Caja (pronounced "KA-ha") allows you to put untrusted third-party HTML and JavaScript inline in your page and still be secure.
Caja
- gives stricter control over what the code can do:
- no redirects to phishing pages: the window object the untrusted code has is a fake one created by the containing page
- no malware: all requests to URLs are proxied
- no XSS: dynamic HTML sanitization
- allows the untrusted code more power than is safe to give to code currently in iframes. Here are some possibilities:
- floating frames ("info windows")
- frames don't have to be rectangular
- frames can communicate without the current awkward protocols
- a reader could broadcast geographic information about the current article; a maps gadget jumps to the location, while a news gadget gets local stories and a weather gadget pulls up the weather
- similarly for financial info or entertainment info
- an extensible syntax highlighter could have plugins that can mark up text but not leak the contents to another website
- can be a bit channel (can only send information) or a code channel (can send functions)

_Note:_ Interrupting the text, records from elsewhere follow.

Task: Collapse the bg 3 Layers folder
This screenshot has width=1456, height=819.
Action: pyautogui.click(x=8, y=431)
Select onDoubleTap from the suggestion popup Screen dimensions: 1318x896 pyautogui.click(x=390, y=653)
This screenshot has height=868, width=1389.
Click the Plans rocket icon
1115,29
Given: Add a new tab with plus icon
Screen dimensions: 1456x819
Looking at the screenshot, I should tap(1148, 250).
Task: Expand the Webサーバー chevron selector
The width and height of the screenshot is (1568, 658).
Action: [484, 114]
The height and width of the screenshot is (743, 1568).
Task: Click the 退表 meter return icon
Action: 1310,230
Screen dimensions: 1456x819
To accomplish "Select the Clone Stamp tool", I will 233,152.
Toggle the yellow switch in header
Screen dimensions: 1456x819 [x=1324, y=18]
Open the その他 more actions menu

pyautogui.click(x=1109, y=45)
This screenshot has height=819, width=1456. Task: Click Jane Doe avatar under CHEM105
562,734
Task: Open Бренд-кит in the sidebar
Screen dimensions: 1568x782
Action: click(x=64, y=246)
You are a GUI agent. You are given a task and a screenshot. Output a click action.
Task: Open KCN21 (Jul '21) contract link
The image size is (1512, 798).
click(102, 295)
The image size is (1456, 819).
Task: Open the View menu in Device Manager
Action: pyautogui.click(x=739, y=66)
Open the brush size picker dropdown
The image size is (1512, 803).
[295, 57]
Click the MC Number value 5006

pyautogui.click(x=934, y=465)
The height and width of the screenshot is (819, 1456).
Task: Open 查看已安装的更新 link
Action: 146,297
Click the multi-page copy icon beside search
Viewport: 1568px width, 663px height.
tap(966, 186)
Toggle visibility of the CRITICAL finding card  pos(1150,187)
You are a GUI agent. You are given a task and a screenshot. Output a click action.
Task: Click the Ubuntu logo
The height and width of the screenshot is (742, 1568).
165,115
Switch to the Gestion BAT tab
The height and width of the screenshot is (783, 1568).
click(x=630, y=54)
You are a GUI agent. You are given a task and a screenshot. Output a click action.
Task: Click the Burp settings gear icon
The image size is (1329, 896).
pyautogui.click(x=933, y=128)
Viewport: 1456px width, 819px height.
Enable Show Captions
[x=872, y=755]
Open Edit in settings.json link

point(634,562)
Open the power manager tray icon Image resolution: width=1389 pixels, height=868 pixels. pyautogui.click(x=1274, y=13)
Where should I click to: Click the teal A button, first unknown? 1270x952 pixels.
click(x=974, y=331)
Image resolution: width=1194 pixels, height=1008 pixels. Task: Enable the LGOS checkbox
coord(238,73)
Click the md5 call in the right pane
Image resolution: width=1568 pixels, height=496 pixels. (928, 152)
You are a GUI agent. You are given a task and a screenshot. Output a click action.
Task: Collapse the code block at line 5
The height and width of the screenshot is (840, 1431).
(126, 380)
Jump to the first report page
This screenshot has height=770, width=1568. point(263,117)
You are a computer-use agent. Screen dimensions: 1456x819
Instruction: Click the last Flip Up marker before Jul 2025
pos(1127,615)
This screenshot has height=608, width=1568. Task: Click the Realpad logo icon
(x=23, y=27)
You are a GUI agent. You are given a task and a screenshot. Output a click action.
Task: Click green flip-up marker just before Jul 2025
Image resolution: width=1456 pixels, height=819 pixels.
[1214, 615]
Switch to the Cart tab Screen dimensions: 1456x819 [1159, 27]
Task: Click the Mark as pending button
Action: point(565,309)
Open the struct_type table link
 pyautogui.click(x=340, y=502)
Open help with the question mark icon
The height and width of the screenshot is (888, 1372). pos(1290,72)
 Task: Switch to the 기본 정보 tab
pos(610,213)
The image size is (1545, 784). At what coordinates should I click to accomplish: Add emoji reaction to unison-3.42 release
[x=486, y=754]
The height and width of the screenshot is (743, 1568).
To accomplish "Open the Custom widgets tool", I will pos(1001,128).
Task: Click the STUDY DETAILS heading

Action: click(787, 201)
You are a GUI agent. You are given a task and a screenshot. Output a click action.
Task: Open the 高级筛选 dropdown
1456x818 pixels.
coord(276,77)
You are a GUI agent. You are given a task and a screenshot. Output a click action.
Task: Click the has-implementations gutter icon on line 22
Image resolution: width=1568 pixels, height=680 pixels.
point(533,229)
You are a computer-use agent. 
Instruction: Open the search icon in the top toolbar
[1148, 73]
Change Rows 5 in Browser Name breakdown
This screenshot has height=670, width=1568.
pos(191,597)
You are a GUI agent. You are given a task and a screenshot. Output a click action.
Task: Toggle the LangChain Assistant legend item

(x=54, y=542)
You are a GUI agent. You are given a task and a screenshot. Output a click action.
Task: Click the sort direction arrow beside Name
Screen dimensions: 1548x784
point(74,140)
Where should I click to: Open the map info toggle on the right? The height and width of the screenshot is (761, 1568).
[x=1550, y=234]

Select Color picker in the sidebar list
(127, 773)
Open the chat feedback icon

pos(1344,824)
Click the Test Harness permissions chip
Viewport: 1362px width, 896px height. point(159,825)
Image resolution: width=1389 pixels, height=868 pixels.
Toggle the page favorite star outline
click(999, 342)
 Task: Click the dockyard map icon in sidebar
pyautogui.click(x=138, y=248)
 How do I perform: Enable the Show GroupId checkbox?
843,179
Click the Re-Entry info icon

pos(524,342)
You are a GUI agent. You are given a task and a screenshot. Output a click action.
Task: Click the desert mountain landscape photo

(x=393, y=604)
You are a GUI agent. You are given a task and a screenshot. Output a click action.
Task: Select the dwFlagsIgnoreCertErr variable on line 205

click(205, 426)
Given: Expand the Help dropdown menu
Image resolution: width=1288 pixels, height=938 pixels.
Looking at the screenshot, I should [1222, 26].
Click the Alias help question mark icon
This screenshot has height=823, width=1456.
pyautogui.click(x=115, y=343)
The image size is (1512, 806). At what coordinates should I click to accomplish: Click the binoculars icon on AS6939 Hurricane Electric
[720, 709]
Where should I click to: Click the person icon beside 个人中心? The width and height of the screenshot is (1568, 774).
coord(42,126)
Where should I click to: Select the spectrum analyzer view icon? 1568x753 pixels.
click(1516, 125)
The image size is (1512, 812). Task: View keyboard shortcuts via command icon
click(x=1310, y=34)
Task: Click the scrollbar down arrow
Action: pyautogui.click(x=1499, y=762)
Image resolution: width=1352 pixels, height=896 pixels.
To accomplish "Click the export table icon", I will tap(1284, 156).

- hosting page can control who talks to whom
Cajoled Gadget | Uncajoled Gadget |
Information for
- Gadget authors
- Just write your gadgets in Javascript/DHTML and they'll probably work right away. Try it!
- Caja on YAP, the Yahoo Application Platform
- Article on YDN discussing the benefits and gotchas of developing apps with Caja
- Containers looking to host gadgets on their pages
The computer industry has only one significant success enabling documents to carry active content safely: scripts in web pages. Normal users regularly browse untrusted sites with Javascript turned on. Modulo browser bugs and phishing, they mostly remain safe. But even though web apps build on this success, they fail to provide its power. Web apps generally remove scripts from third party content, reducing content to passive data. Examples include webmail, groups, blogs, chat, docs and spreadsheets, wikis, and more.
Were scripts in an object-capability language, web apps could provide active content safely, simply, and flexibly. Surprisingly, this is possible within existing web standards. Caja represents our discovery that a subset of Javascript is an object-capability language.